Thanks for the info and refrences everybody. I don't understand why I'm getting leakage from my feeder, everything seams right. I filled my feeder half full with water and tried to get some out and some does come out but I have to agitate it more than I think it gets when the table get bumped. I drilled some holes in a lid with my smallest drill bit a .040" diameter and some still dribbles out if agitated enough. I'm wondering now if maybe the #7 hardware cloth that the feeder sits on does something with the water tension? It's never enough dipping to notice but over many months its obvious from all the hardened sugar.


----------



## power napper (Apr 2, 2005)

mpjourdan- you are correct with the assumption that the hardware cloth may have something to do with it. There has to be a space between the hardware cloth and the lid with holes. Pieces of popcicle sticks for shims works.
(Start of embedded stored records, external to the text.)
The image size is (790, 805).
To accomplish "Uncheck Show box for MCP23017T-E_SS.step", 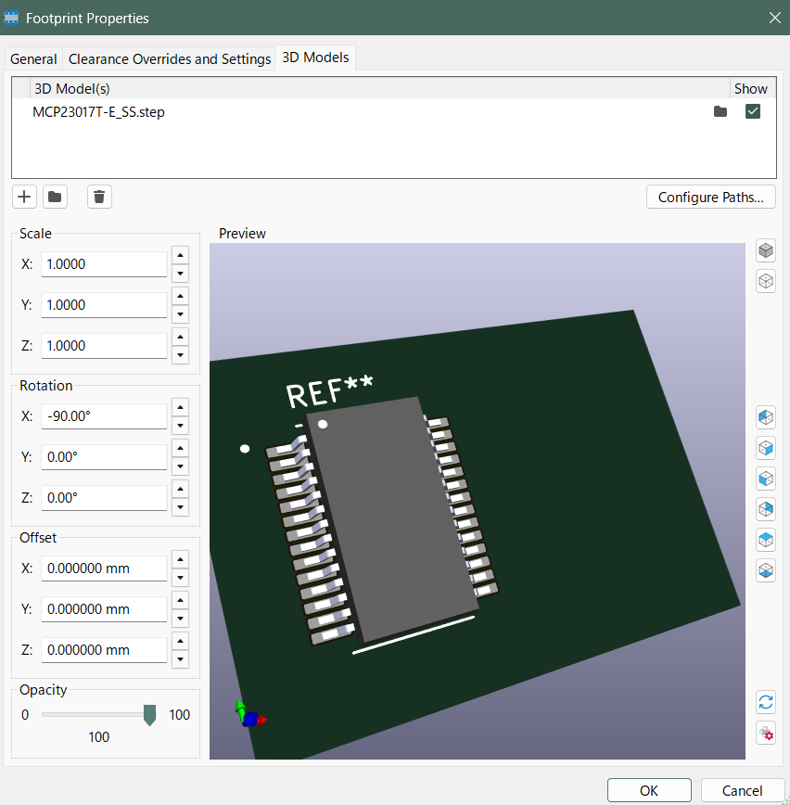I will coord(753,112).
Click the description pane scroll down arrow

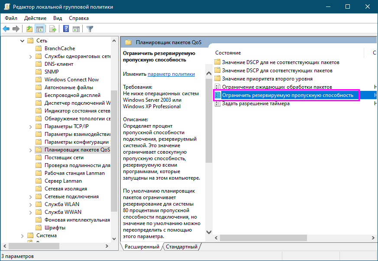[x=209, y=232]
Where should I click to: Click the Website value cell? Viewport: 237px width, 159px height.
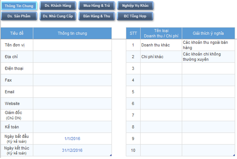click(72, 104)
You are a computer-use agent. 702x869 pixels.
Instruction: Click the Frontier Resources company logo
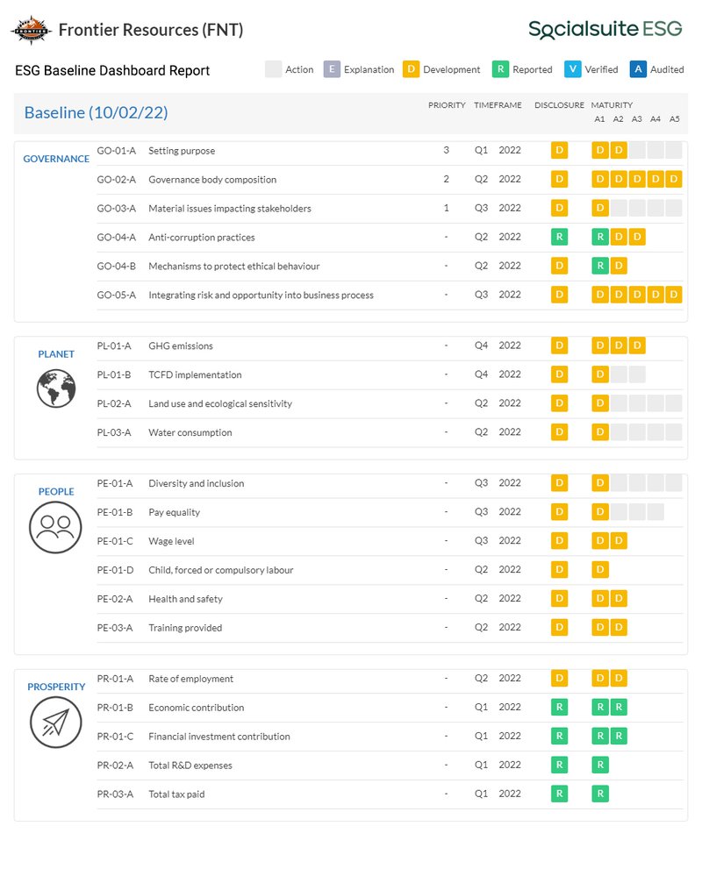(x=31, y=30)
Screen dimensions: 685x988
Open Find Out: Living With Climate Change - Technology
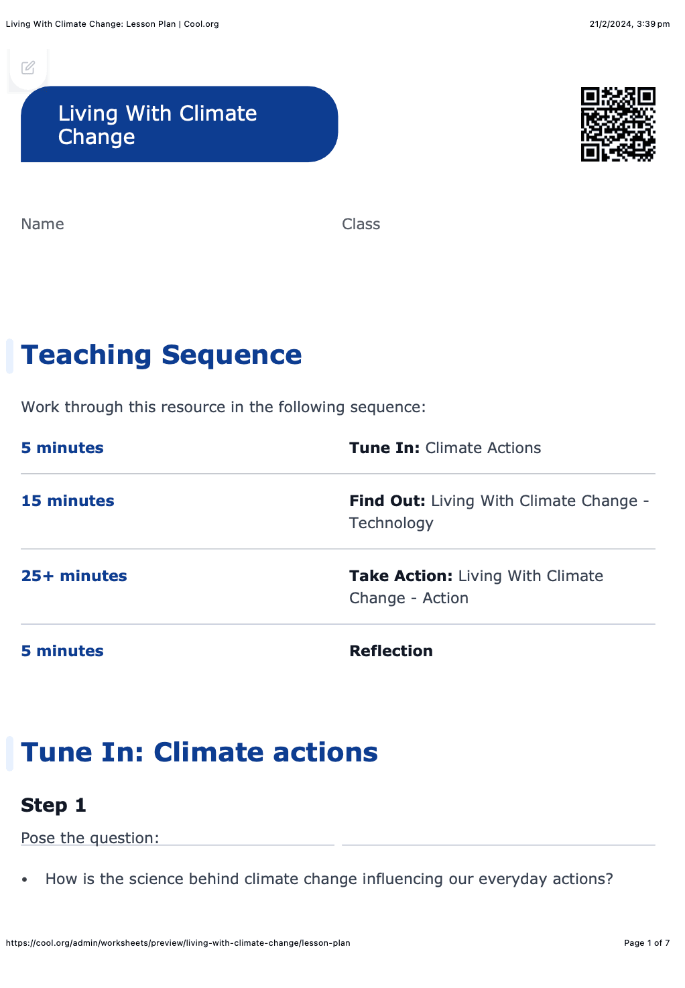click(x=499, y=511)
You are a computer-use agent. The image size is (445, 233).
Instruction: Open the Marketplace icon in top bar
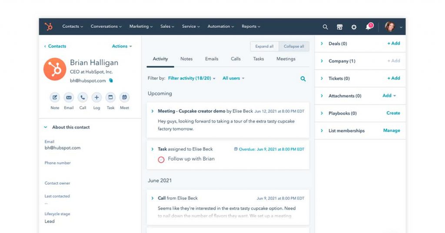pos(339,27)
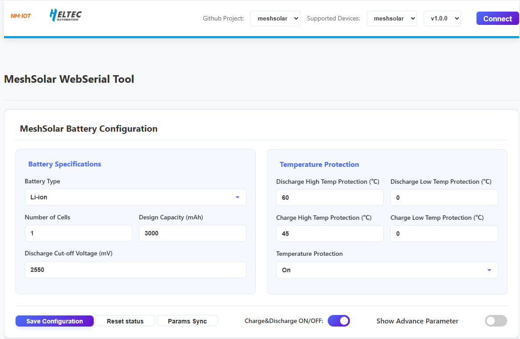
Task: Click Save Configuration button
Action: point(55,321)
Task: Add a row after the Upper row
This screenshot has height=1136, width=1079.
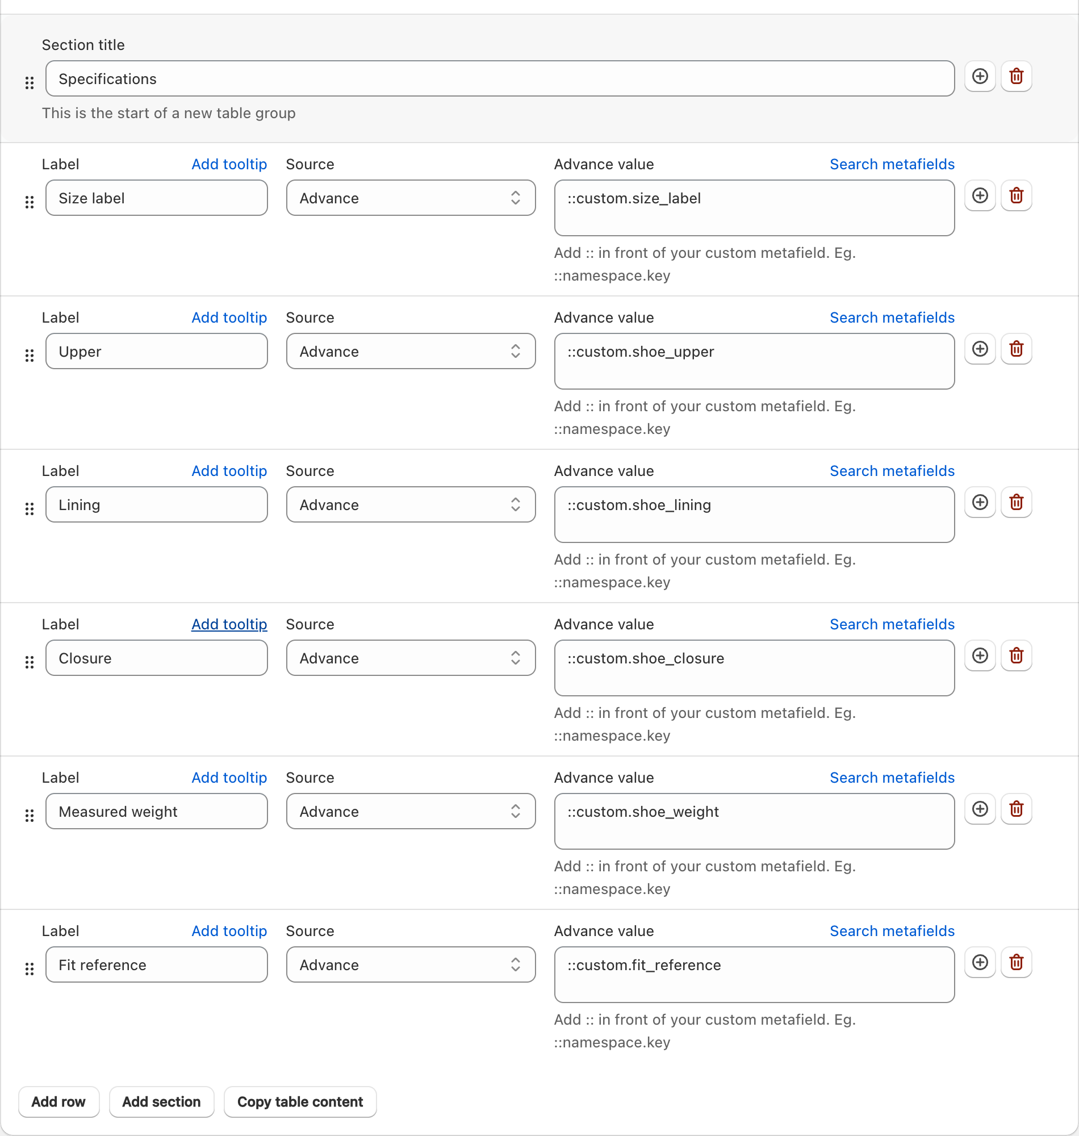Action: (x=980, y=349)
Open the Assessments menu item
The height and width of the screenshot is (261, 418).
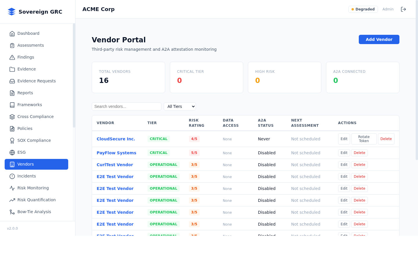point(30,45)
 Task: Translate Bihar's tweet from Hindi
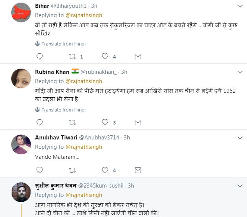[x=63, y=44]
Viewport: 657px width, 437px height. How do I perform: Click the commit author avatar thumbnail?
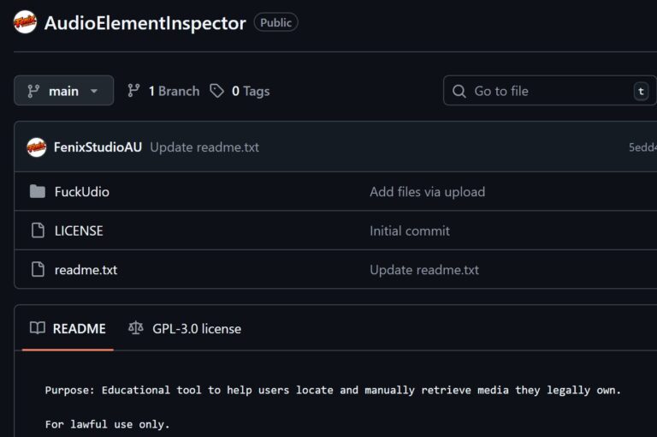(x=36, y=147)
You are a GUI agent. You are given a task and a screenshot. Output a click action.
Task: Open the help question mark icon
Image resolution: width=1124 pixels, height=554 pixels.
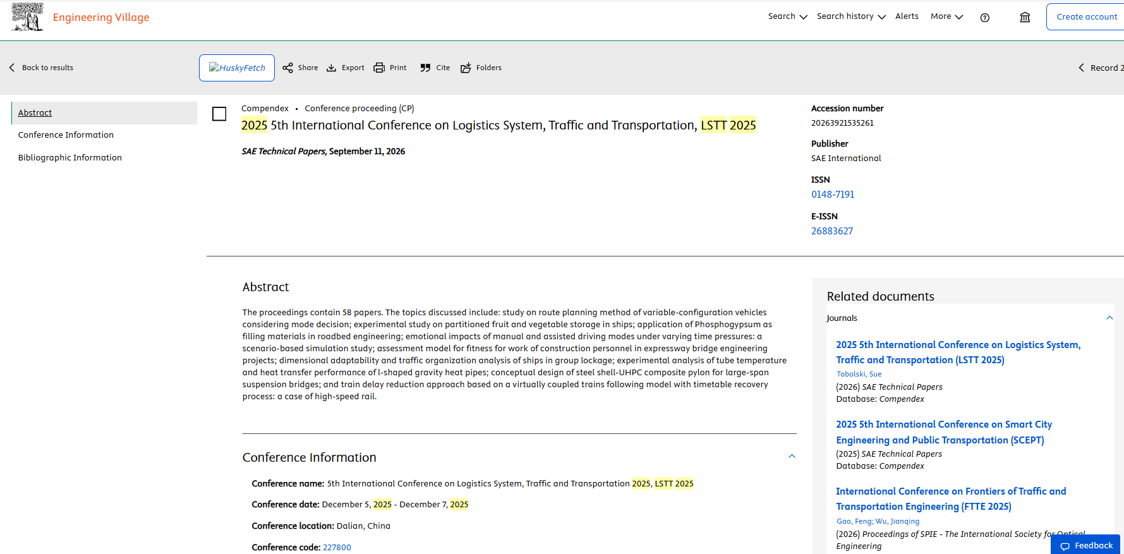tap(984, 18)
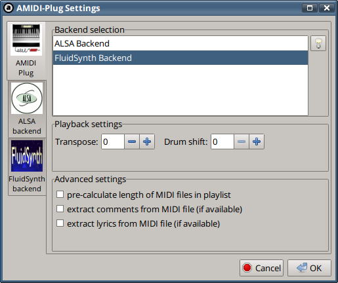338x283 pixels.
Task: Select ALSA Backend in the list
Action: point(180,44)
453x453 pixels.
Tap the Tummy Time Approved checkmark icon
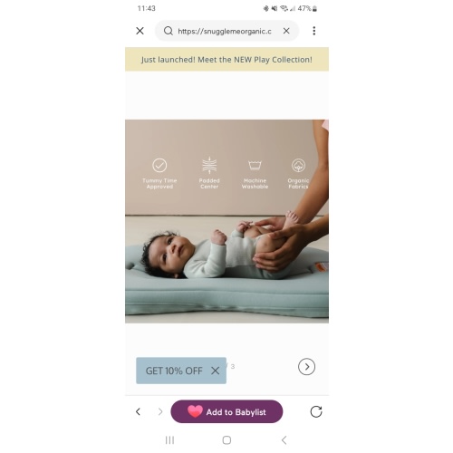click(159, 165)
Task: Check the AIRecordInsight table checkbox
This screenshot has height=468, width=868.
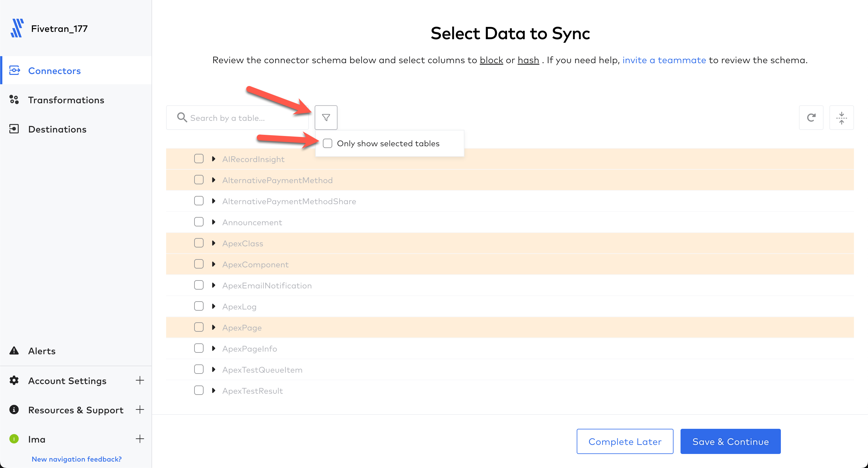Action: point(199,159)
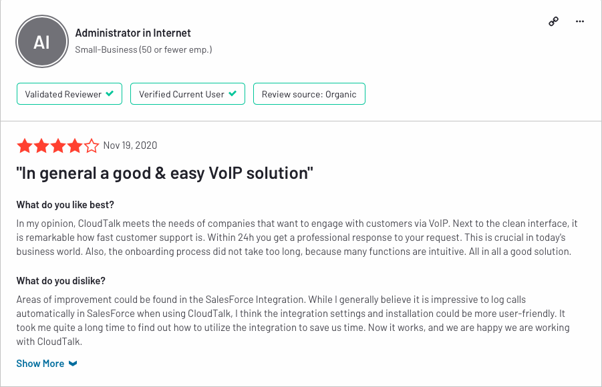Click the Nov 19, 2020 review date
This screenshot has height=387, width=602.
130,145
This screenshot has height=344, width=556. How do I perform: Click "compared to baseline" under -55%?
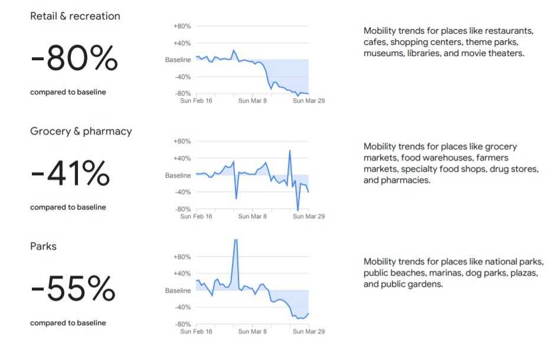pyautogui.click(x=68, y=323)

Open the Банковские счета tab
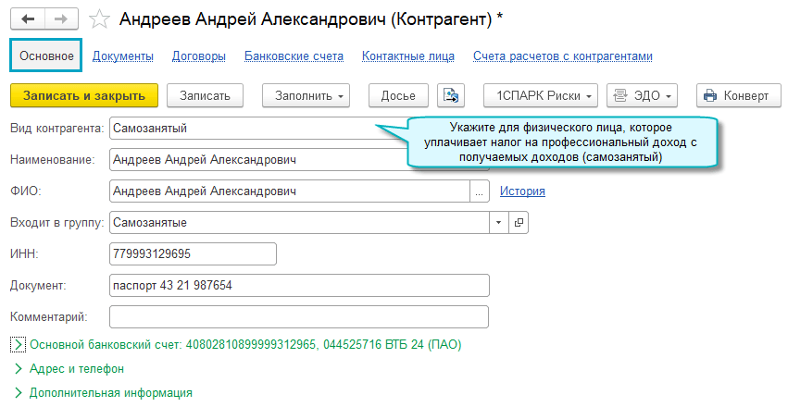294,56
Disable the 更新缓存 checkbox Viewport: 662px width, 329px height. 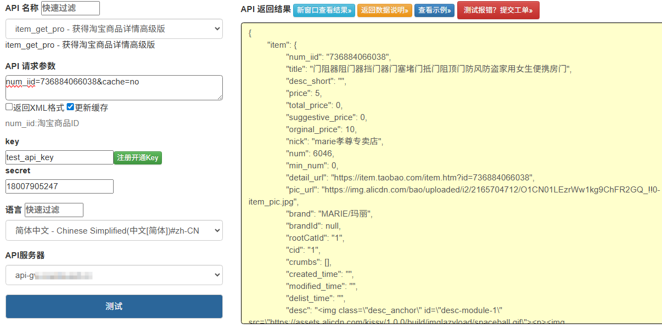(70, 107)
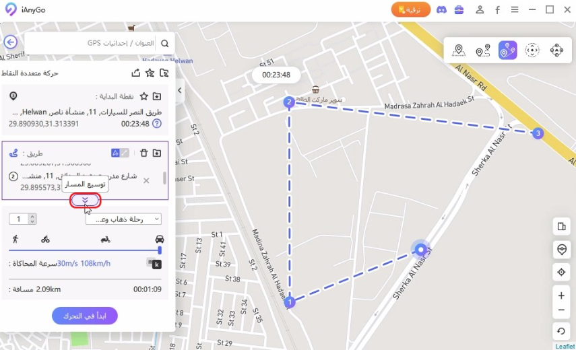Viewport: 576px width, 350px height.
Task: Select the multi-spot route mode icon
Action: coord(507,50)
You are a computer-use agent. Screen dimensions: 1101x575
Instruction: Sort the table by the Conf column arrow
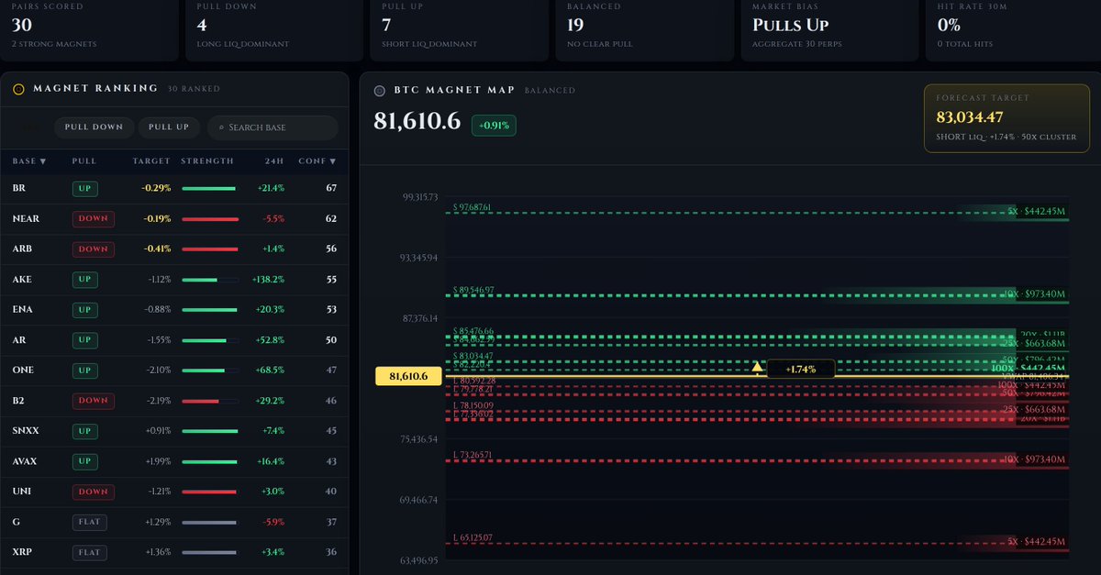point(332,161)
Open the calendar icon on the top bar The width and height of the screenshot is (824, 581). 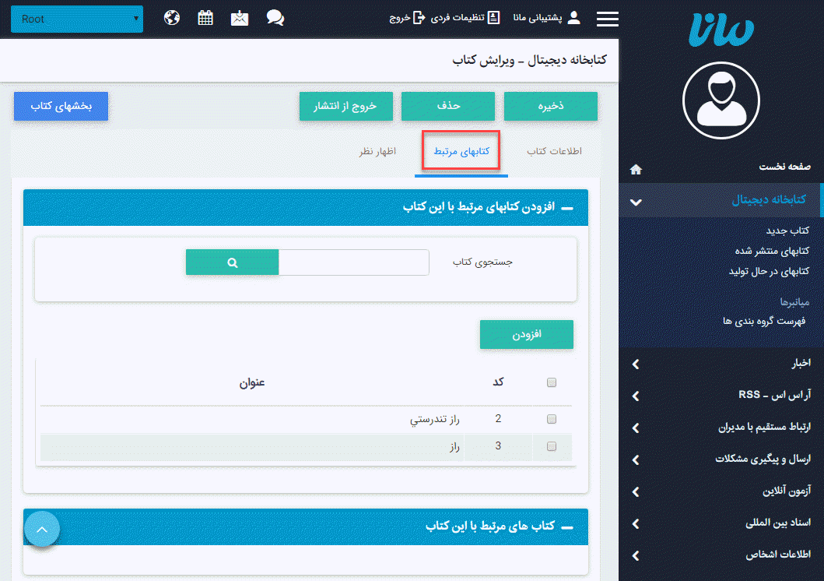pyautogui.click(x=205, y=17)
I had the exact same problelm with an observation hive feeder, once i isolated the jar lid contact from the hardware cloth the problem disappeared!


----------



## drobbins (Jun 1, 2005)

I know there's nothing you can do about your current setup, but in another thread somebody was asking for advice on feeder location in an OHive
this is a good argument for placing it at the bottom
here's mine

http://www.drobbins.net/bee's/oh/Dsc01513.jpg

I poke the holes in mine with one of those tiny nails for nailing in the frame wedges
much smaller that 1/16"
no leaks, might actually be too small (bees seem to take syrup slower than I expected)

Dave


----------